'''

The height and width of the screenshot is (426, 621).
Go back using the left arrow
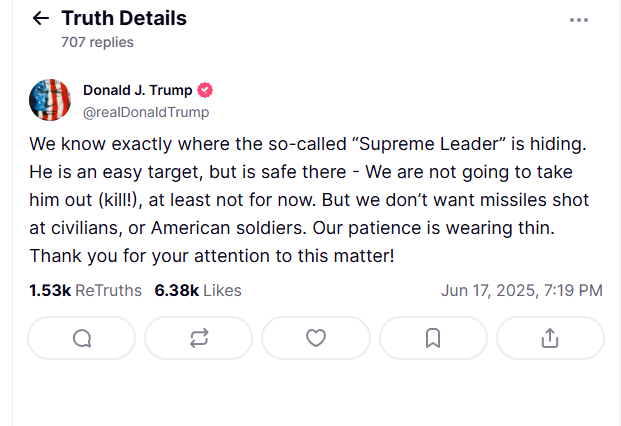[40, 19]
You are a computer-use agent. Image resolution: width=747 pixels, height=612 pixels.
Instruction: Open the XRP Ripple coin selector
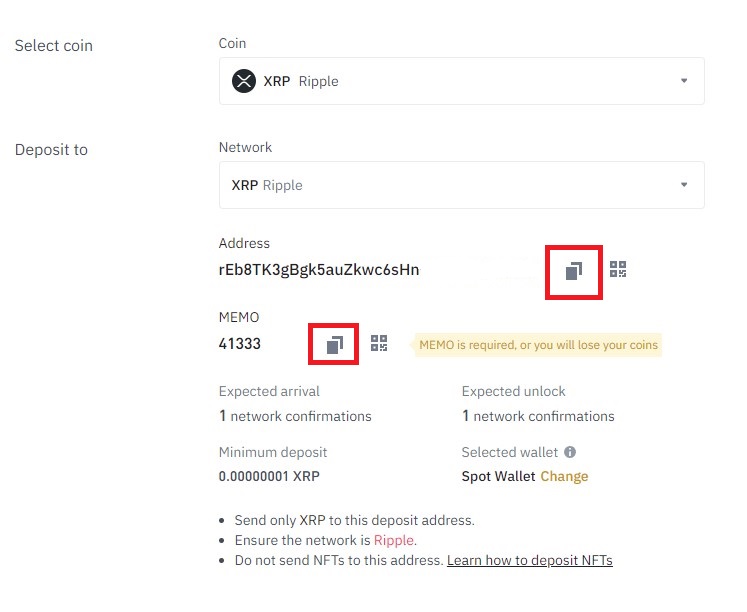pyautogui.click(x=462, y=81)
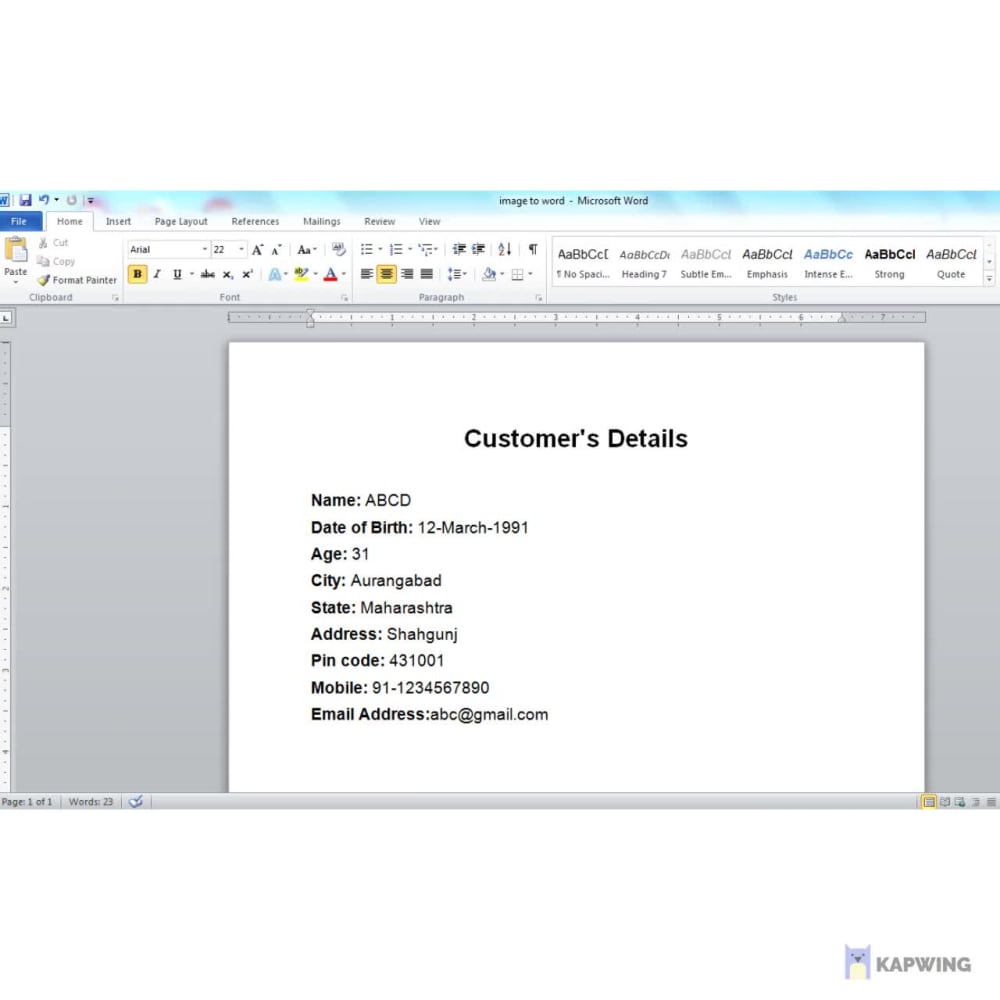Click the Sort icon in the Paragraph group
This screenshot has width=1000, height=1000.
pos(503,249)
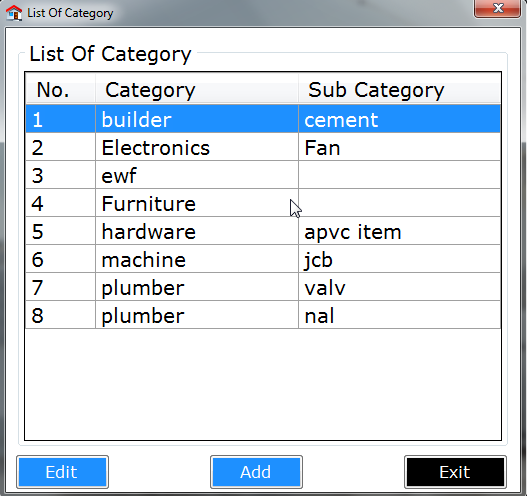Select the hardware category row

(263, 231)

'''

The problem: Please make an exact copy of the whole listing and leave out its pictures.

Result:
The height and width of the screenshot is (426, 621).
Go back using the left arrow
[40, 19]
You are a computer-use agent. Image resolution: width=747 pixels, height=612 pixels.
Instruction: Open the XRP Ripple coin selector
pyautogui.click(x=462, y=81)
Click the Sort icon in the Paragraph group
This screenshot has width=1000, height=1000.
pos(503,249)
Select the hardware category row

(263, 231)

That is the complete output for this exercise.